In attesa di cosa succederà il 23 febbraio, il giorno in cui, secondo l’autoproclamatosi presidente ad interim Juan Guaidó, gli aiuti “umanitari” entreranno nel paese «sì o sì», è evidente che il governo dovrà far fronte a quella che – sempre che le forze armate non facciano una sorpresa – si profila come l’asse centrale della strategia golpista a stelle e strisce: un lungo e asfissiante assedio economico.

Quale sia stata finora la portata delle sanzioni internazionali, lo ha chiarito bene uno studio del Celag (Centro Estratégico Latinoamericano de Geopolítica), secondo cui il boicottaggio finanziario e commerciale ha comportato, dal 2013 al 2017, una perdita, in termini di produzione di beni e servizi, oscillante tra i 260 e i 350 miliardi di dollari, cioè tra i 12.200 e i 13.400 dollari pro capite.

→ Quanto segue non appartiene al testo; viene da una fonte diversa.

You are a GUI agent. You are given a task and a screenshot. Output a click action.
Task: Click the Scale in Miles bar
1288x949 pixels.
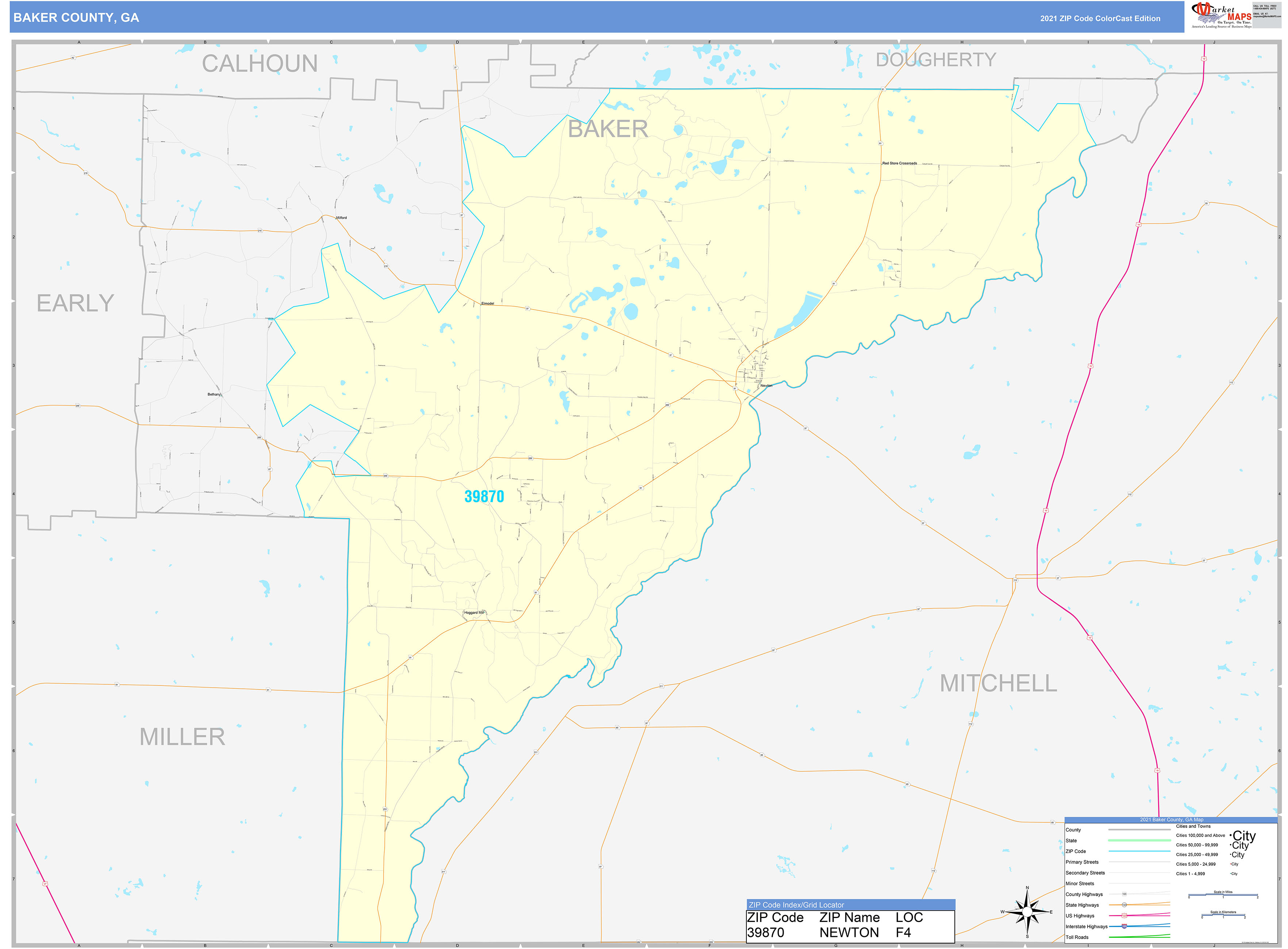point(1224,894)
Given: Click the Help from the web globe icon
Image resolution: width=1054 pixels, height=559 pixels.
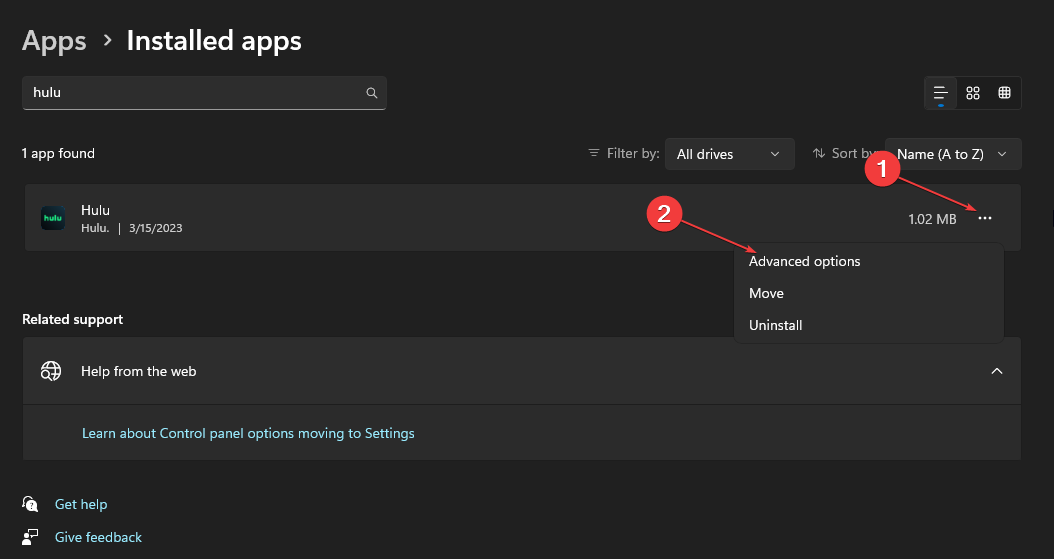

È QUESTO IL QUADRO in cui va posta la farsa dell’assistenza umanitaria, come qualche voce fuori dal coro non ha mancato di denunciare. La voce, per esempio, dell’attore regista e statunitense Danny Glover, che, in un’intervista concessa a The Real News Network, così riassume la questione degli aiuti: «Tu ti appropri di miliardi di dollari che appartengono legittimamente ai venezuelani, imponi sanzioni affinché non possano usare il loro denaro e le loro risorse e poi vieni a salvarli».

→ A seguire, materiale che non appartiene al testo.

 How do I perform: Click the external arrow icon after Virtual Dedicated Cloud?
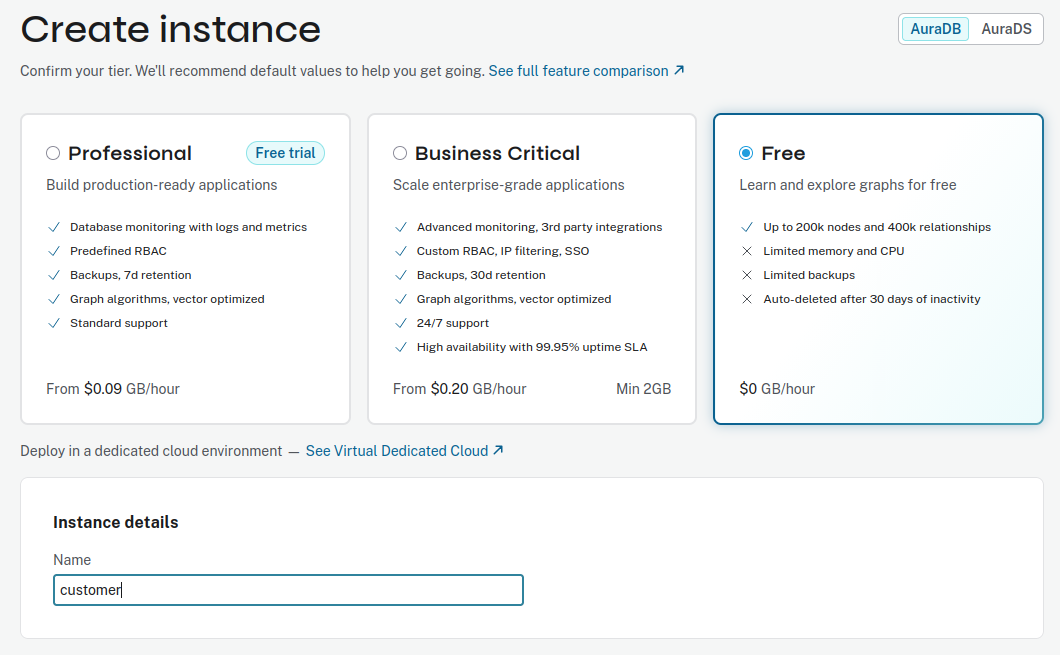(x=498, y=451)
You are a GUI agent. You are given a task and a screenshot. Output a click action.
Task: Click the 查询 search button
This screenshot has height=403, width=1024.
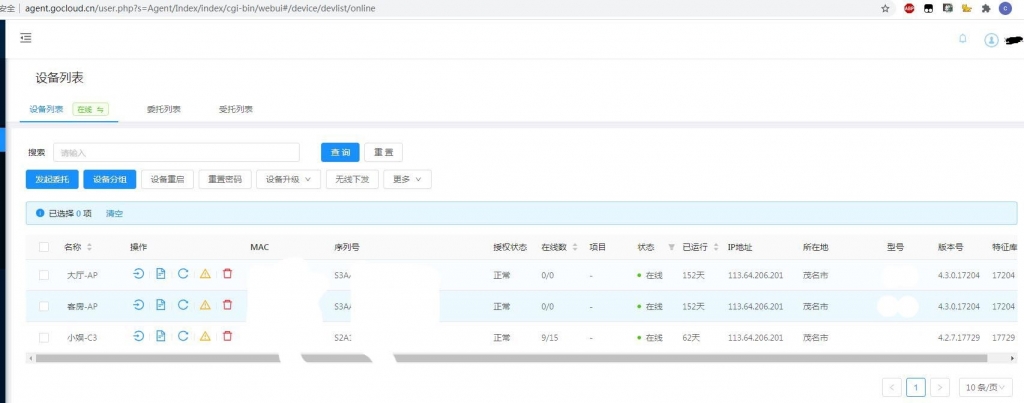pyautogui.click(x=340, y=152)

O la voce, certo più sorprendente perché sicuramente non chavista, del vice-direttore de il Sole 24 Ore Alessandro Plateroti, che, intervenendo a Porta a Porta, ha denunciato il ricorso a una solidarietà internazionale «ad uso e consumo dell’opportunità politica». In America latina, ha ricordato, «abbiamo avuto rapporti con l’Argentina dei militari, con il Cile di Pinochet, con i peggiori dittatori e nessun Parlamento italiano si è mai sognato di dichiarare l’illegittimità delle elezioni». E denunciando come sia stato legittimato, in violazione di ogni norma internazionale, «il sequestro dell’oro venezuelano a Londra», Plateroti ha precisato che ciò che è in gioco non è la difesa di Maduro, ma quella di un principio: «Non si può tirare la coperta del diritto internazionale e della sovranità dei paesi solo perché gli Stati uniti combattono una nota e ventennale guerra contro il Venezuela».

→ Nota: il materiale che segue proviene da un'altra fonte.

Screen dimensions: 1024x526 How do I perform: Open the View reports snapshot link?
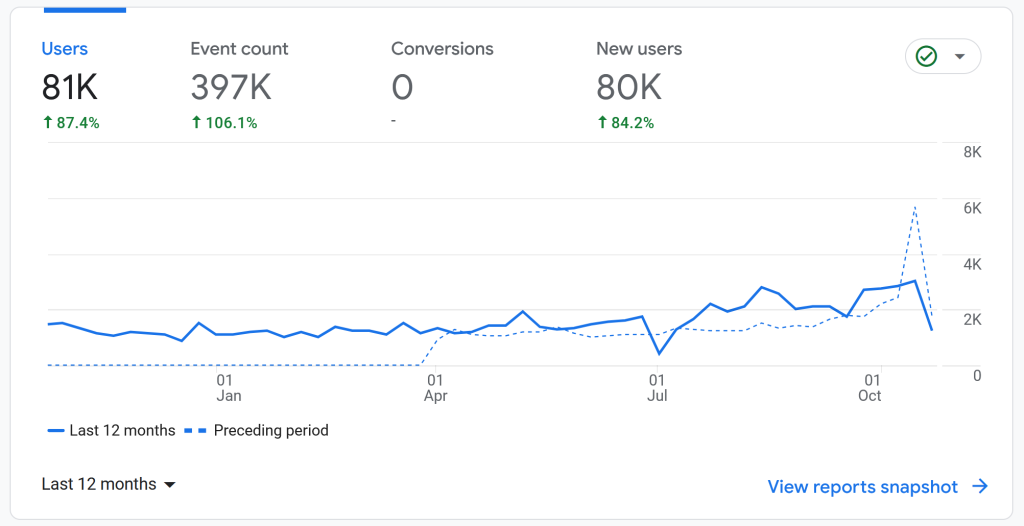tap(862, 487)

ALLO STRANGOLAMENTO economico il governo Maduro prova a far fronte in vari modi. Da un lato facendo leva sui “veri” aiuti, tanto di governi amici quanto di agenzie delle Nazioni unite e di altri organismi internazionali, grazie a cui mercoledì sono arrivate al porto de La Guaira 64 casse contenenti 933 tonnellate di farmaci e materiale sanitario. Dall’altro mirando ad esempio a raddoppiare le esportazioni di greggio all’India, come annunciato dal ministro del Petrolio Manuel Quevedo durante la sua visita nel paese asiatico, dove si è incontrato con il suo omologo Dharmendra Pradhan. Visita che ha scatenato l’immediata reazione del consigliere alla sicurezza Usa John Bolton, il quale ha avvertito che gli Stati uniti «non si dimenticheranno delle nazioni e delle compagnie impegnate a sostenere il furto delle risorse venezuelane» da parte di Maduro.

MA, SOPRATTUTTO, il governo cerca di riuscire là dove finora ha colpevolmente fallito: realizzando, cioè, il compito di diversificare la propria economia e di produrre «tutto ciò di cui paese ha bisogno». Il Venezuela, ha dichiarato il presidente, «deve produrre i suoi alimenti, diventando, in futuro, un paese esportatore di cibo». E, su questa strada, qualche segnale inizia ad apparire, come emerge dall’aumento della produzione di pollo da 23mila a 33mila tonnellate al mese, con l’obiettivo di arrivare a 53 tonnellate mensili.